• _DATA EXCERPTS_
--
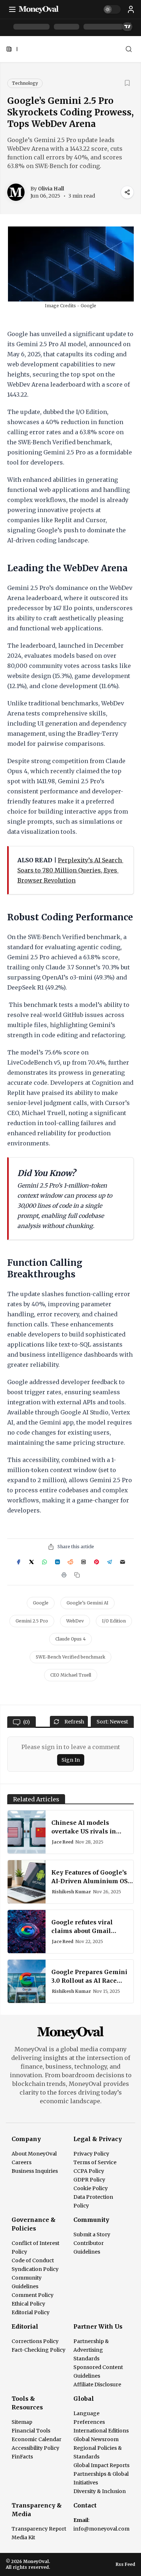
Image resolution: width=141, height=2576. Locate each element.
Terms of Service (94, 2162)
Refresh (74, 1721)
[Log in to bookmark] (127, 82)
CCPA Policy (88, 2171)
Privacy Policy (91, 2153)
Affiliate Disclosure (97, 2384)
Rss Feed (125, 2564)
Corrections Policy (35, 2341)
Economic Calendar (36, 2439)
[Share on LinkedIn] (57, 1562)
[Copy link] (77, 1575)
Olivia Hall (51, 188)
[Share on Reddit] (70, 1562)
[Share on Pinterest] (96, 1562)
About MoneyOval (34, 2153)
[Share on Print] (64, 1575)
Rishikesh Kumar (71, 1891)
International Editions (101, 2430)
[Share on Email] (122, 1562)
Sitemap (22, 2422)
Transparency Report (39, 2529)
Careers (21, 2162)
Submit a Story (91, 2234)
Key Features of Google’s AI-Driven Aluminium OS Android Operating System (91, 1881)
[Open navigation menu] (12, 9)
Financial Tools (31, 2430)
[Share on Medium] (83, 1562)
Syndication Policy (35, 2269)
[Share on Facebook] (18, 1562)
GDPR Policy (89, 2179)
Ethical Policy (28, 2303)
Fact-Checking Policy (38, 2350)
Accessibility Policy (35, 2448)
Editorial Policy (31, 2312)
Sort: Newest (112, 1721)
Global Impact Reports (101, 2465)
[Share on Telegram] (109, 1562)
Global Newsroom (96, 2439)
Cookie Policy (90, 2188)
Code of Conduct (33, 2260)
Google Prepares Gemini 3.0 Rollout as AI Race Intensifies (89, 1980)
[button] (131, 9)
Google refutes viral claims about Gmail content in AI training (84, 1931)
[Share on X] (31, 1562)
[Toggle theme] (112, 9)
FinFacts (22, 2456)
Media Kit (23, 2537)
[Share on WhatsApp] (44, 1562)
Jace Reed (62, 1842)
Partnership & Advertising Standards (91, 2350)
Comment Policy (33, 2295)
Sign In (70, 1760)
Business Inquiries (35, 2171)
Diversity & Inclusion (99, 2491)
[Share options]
--
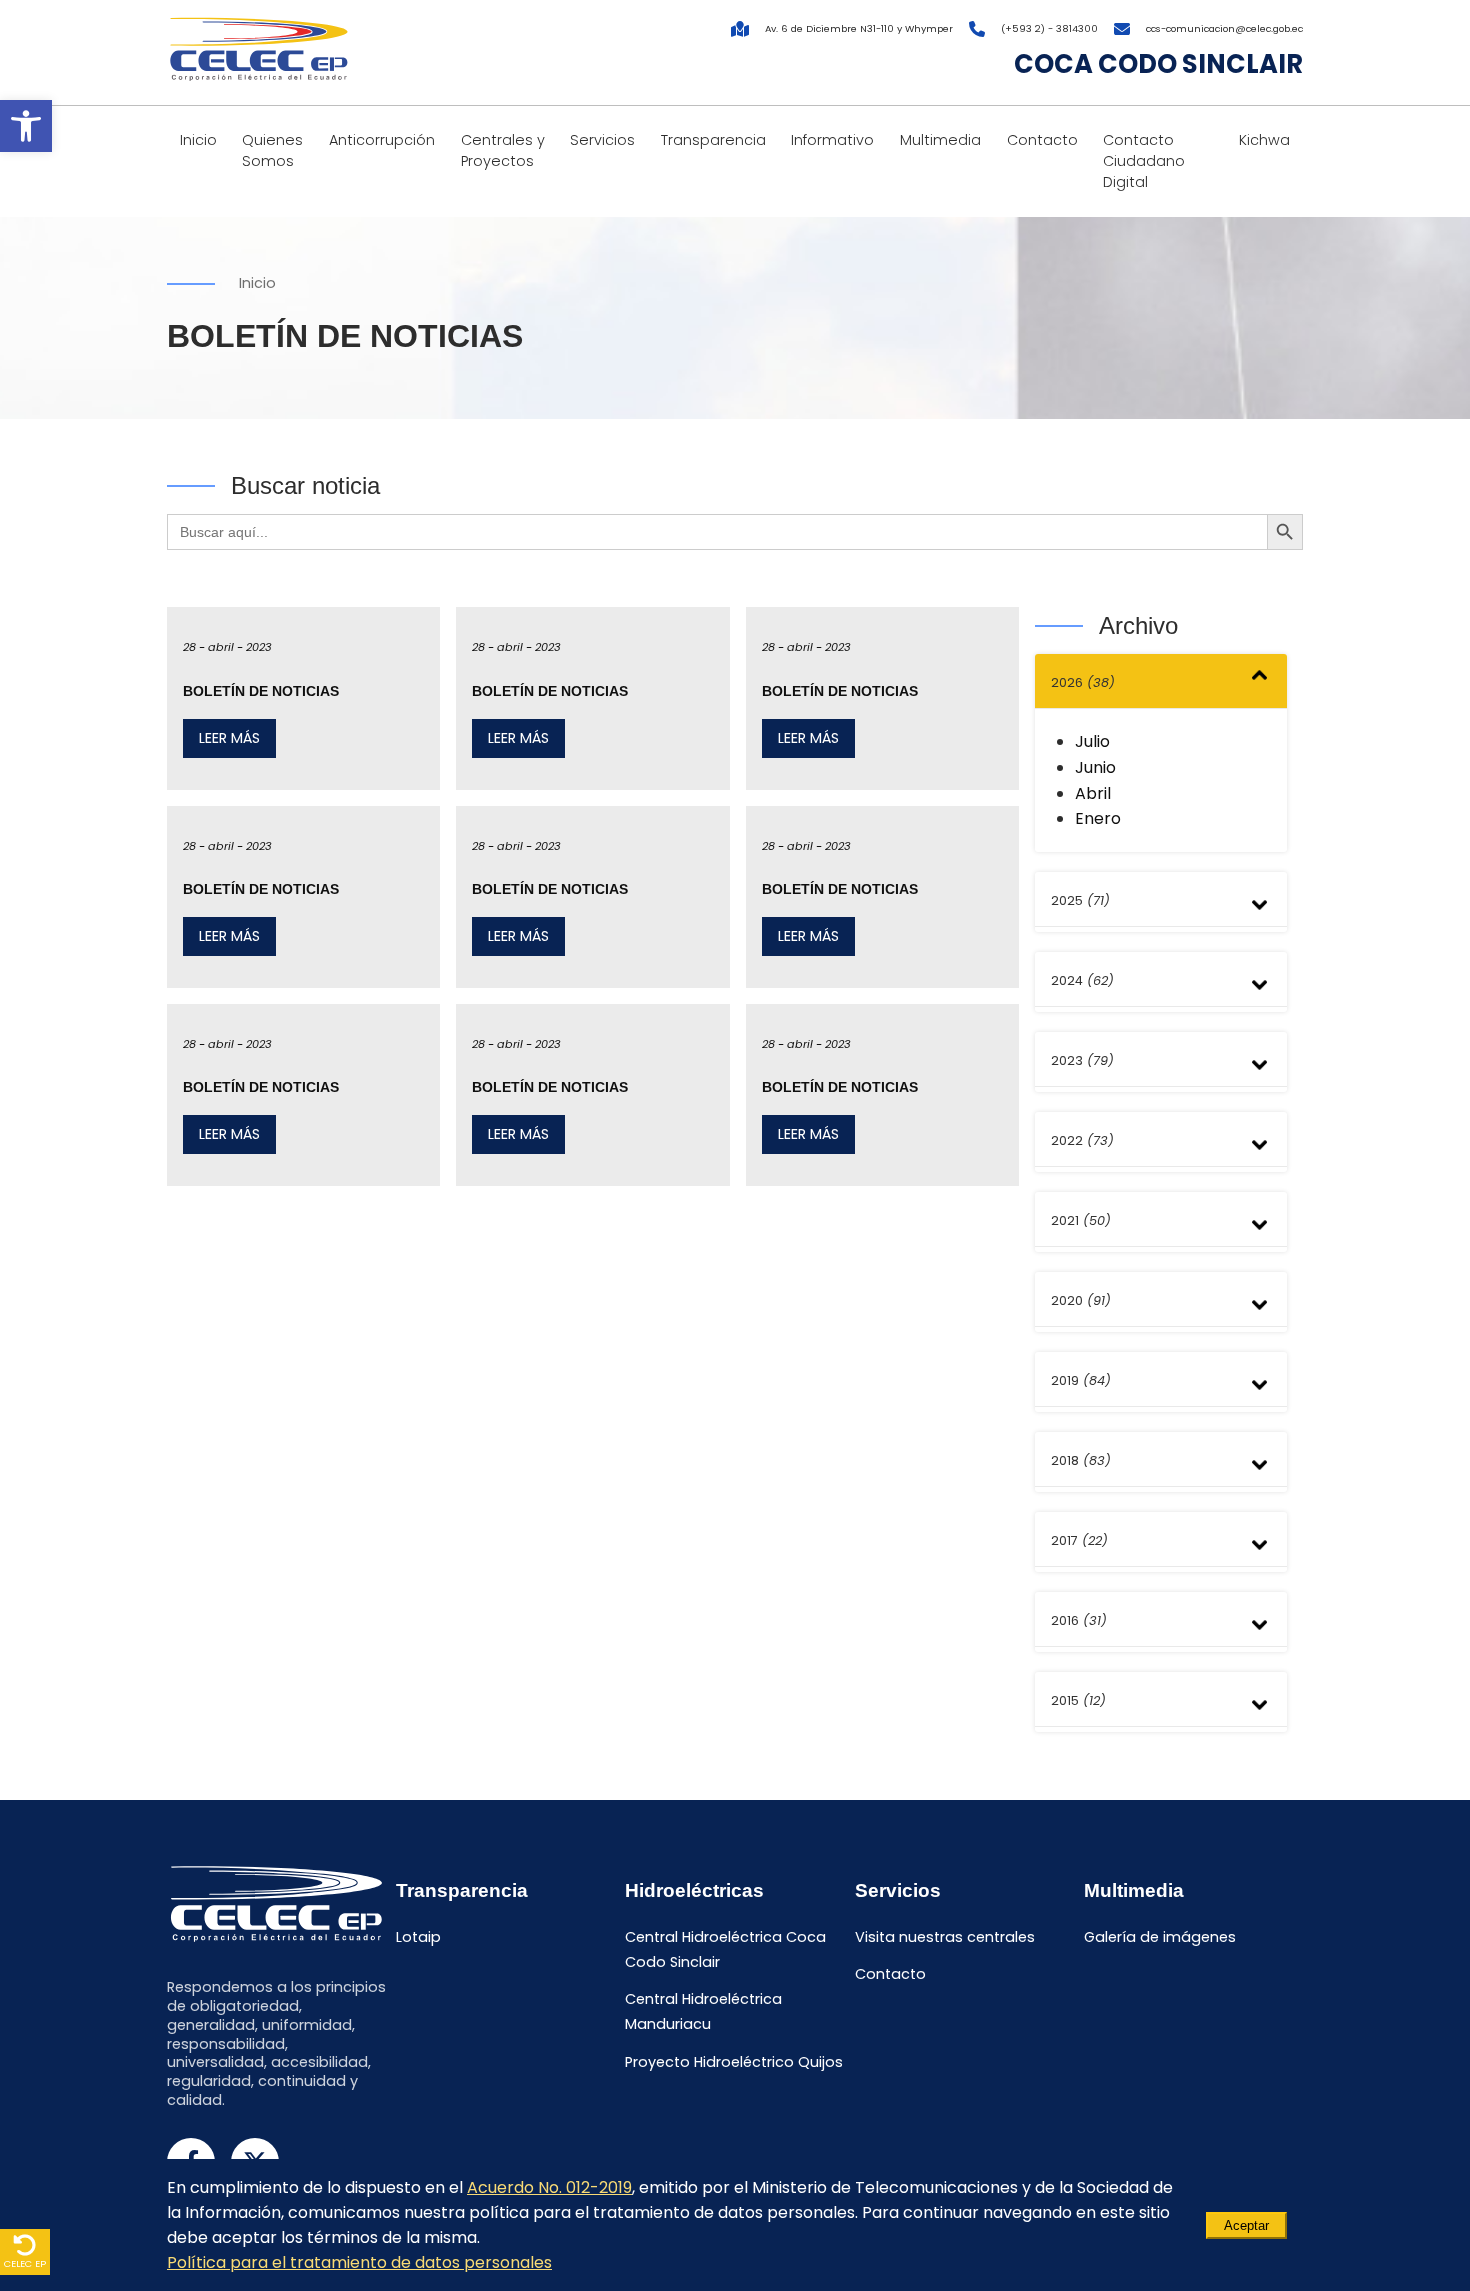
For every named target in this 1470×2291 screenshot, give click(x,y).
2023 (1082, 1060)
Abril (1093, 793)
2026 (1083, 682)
--
• _TASK_
From the records above, print only the lines between the one holding "[Share on Email] (122, 1562)" and the one holding "[Share on WhatsApp] (44, 1562)", inclusive, exactly as they stand.

• _ANSWER AREA_
[Share on Email] (122, 1562)
Sitemap (22, 2422)
Transparency Report (39, 2529)
Careers (21, 2162)
Submit a Story (91, 2234)
Key Features of Google’s AI-Driven Aluminium OS Android Operating System (91, 1881)
[Open navigation menu] (12, 9)
Financial Tools (31, 2430)
[Share on Medium] (83, 1562)
Syndication Policy (35, 2269)
[Share on Facebook] (18, 1562)
GDPR Policy (89, 2179)
Ethical Policy (28, 2303)
Fact-Checking Policy (38, 2350)
Accessibility Policy (35, 2448)
Editorial Policy (31, 2312)
Sort: Newest (112, 1721)
Global Impact Reports (101, 2465)
[Share on Telegram] (109, 1562)
Global Newsroom (96, 2439)
Cookie Policy (90, 2188)
Code of Conduct (33, 2260)
Google Prepares Gemini 3.0 Rollout as AI Race Intensifies (89, 1980)
[button] (131, 9)
Google refutes viral claims about Gmail content in AI training (84, 1931)
[Share on X] (31, 1562)
[Toggle theme] (112, 9)
FinFacts (22, 2456)
Media Kit (23, 2537)
[Share on WhatsApp] (44, 1562)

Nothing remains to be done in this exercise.